Here's my tips for running in the snow successfully...
- Wear trail shoes if you have them. They'll provide extra traction and tend to be more waterproof than regular running shoes.
- Throw a pair of Yaktrax or Stabilicers over your running shoes. In my opinion, snow has to be pretty consistent to wear these. If there are dry spots along the route, the uneven bottoms of these traction gear tend to hurt my feet. I did not wear them for my long run yesterday. In hindsight, the Stabilicers might have been helpful.
- Wear a pair of extra socks for warmth. I always do this in winter, but you know your feet best. Some people have hot feet. Seriously, I know folks who run without socks even in winter! If you do a lot of winter running, have a separate pair of shoes for winter... Go a half size bigger to allow for the extra thickness of socks, and add screws to the bottom for traction.
- Dress in layers. Despite cold temps, you will warm up as the miles tick off. Again, run outside enough in the winter and you'll learn what works for you. I'm a big fan of UnderArmour heat gear leggings and mock turtleneck as my base layer. Occasionally, I'll add a skirt for extra warmth on my thighs and butt. I sweat a ton in my armpits, so my outer layer is almost always an insulated vest. On long runs, I wear compression socks to baby my calves.
- Wear sunglasses. Even on a cloudy day, the brightness of white snow can produce a glare effect. In addition, sunglasses protect your eyes against the wild winter winds. If you wear contacts like me, glasses are an absolute necessity.
- If snow is coming down at a regular rate, wear a brimmed hat to keep the flakes from hitting your face directly. Over enough miles, this added wetness on the face will only intensify the cold.

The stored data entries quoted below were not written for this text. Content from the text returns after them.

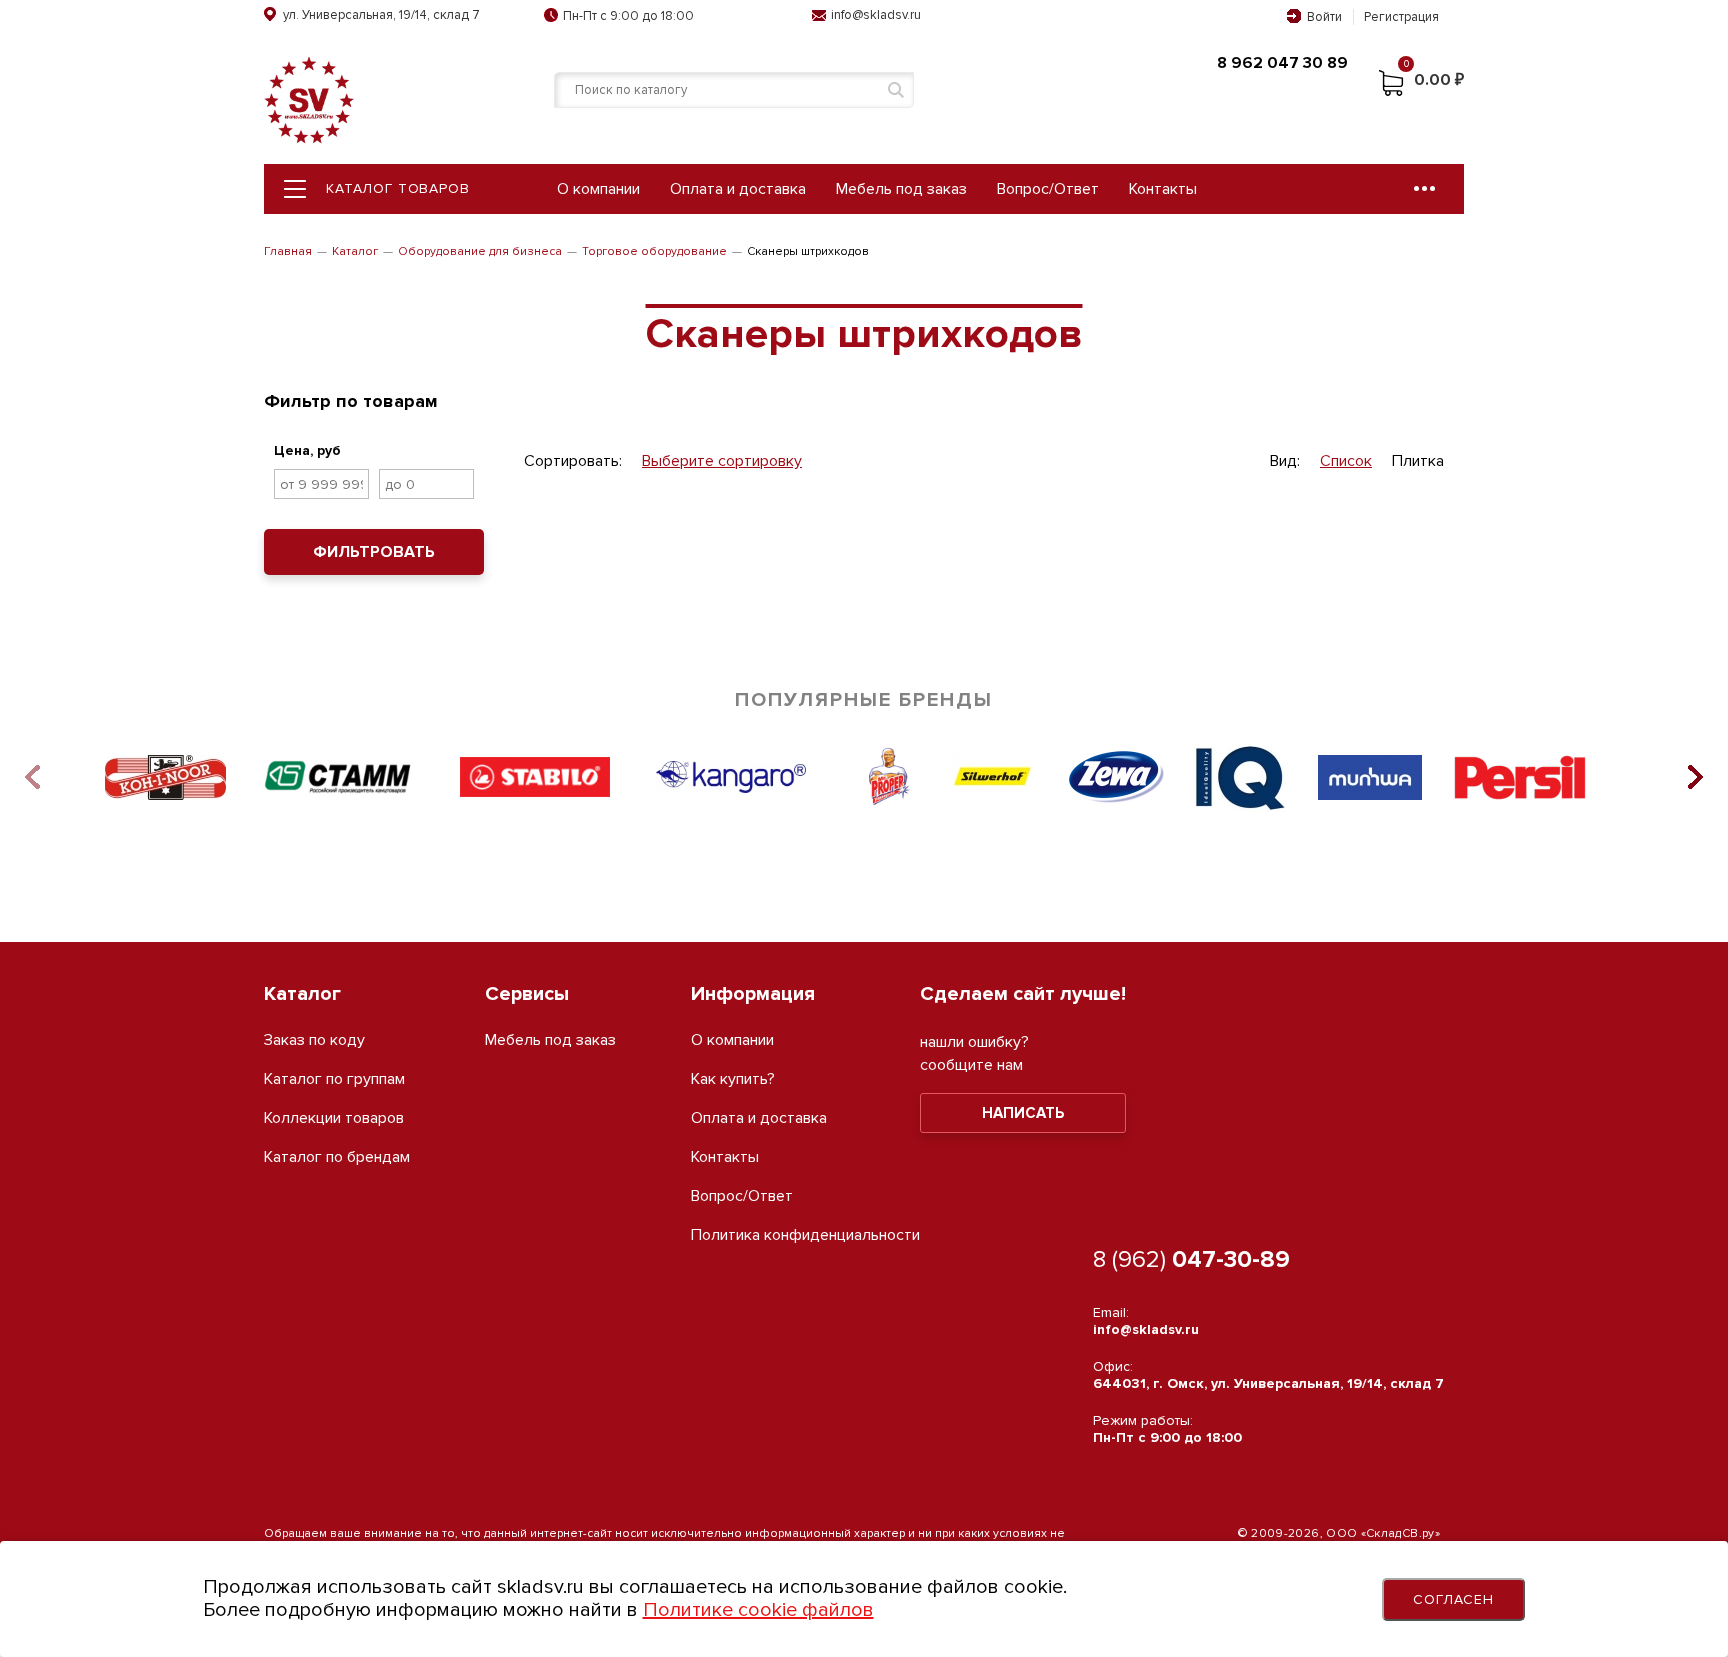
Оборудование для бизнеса (480, 251)
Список (1346, 461)
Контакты (1163, 189)
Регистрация (1401, 17)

- Slow down. Be realistic in your expectations. Odds are likely you won't be running the same pace as you do on dry roads. Instead of focusing on your pace, put that effort into keeping your balance on the slick surface.

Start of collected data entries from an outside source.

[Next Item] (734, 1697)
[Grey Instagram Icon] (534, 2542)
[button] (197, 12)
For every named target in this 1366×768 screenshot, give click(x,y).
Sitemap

- Shorten your stride and keep your feet lower to the ground. This will help reduce the risk of falling or straining muscles on a slippery push-off gone wrong.

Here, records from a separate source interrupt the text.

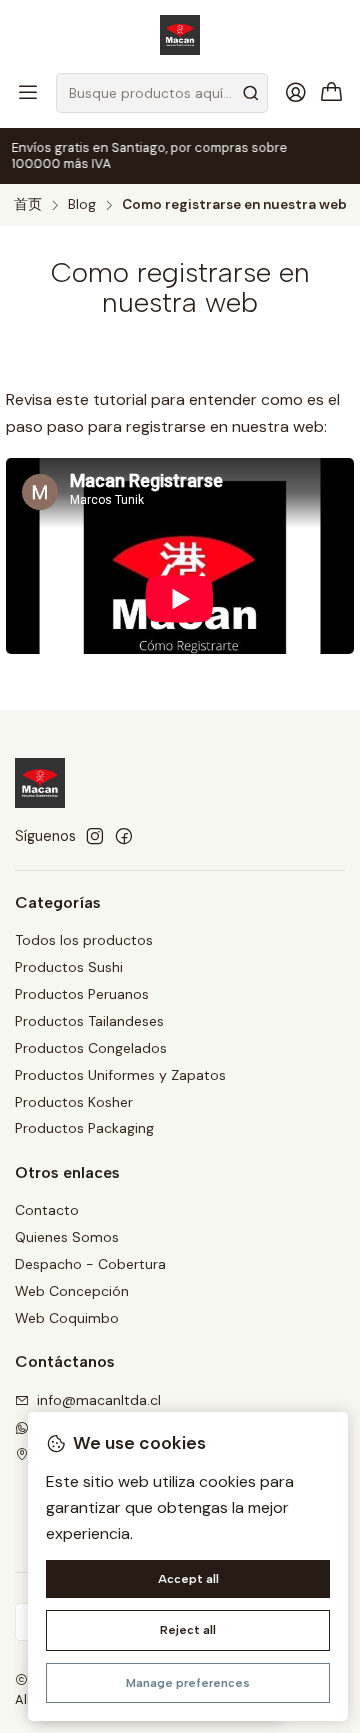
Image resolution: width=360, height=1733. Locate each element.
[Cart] (332, 93)
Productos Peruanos (82, 994)
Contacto (47, 1210)
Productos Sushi (69, 967)
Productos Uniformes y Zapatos (120, 1075)
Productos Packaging (84, 1128)
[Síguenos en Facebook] (124, 836)
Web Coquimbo (67, 1318)
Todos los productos (84, 940)
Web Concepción (72, 1291)
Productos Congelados (91, 1048)
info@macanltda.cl (99, 1400)
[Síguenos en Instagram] (95, 836)
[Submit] (251, 93)
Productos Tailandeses (89, 1021)
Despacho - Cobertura (90, 1264)
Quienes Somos (67, 1237)
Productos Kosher (74, 1102)
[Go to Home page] (180, 35)
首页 (28, 205)
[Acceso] (296, 93)
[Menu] (28, 93)
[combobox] (162, 93)
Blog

- If you're in the presence of a wicked winter wind, start off my going INTO the wind. Believe me, you don't want your final miles to be like ours were yesterday... cold. Once you're wet with sweat, the wind against you only makes you feel colder... fast.
- Safety first. Find friends to run with you. The trails are less busy in the wintertime, so there is a sense of loneliness out there. While sometimes that is a refreshing, it's definitely a safety concern. If you must run alone, be sure to let someone know where you are running, check in occasionally, and carry a cell phone and pepper spray (I also carry a pocket knife.)
- Be seen. Wear bright colored clothing and/or reflective gear. Vehicles are not expecting to see pedestrians on the side of the road in the winter... so be sure you can be seen at all costs. When snow is piled up on road sides, it's natural to run further out onto the road... but be sure you are running against traffic and move over (stop if necessary) when a car is coming.
- Lastly, ENJOY the run, the scenery and the tough badass feeling of getting it done in adverse weather. You rock!!
Do you experience much snow running?
Do you have any other tips for mastering the white run?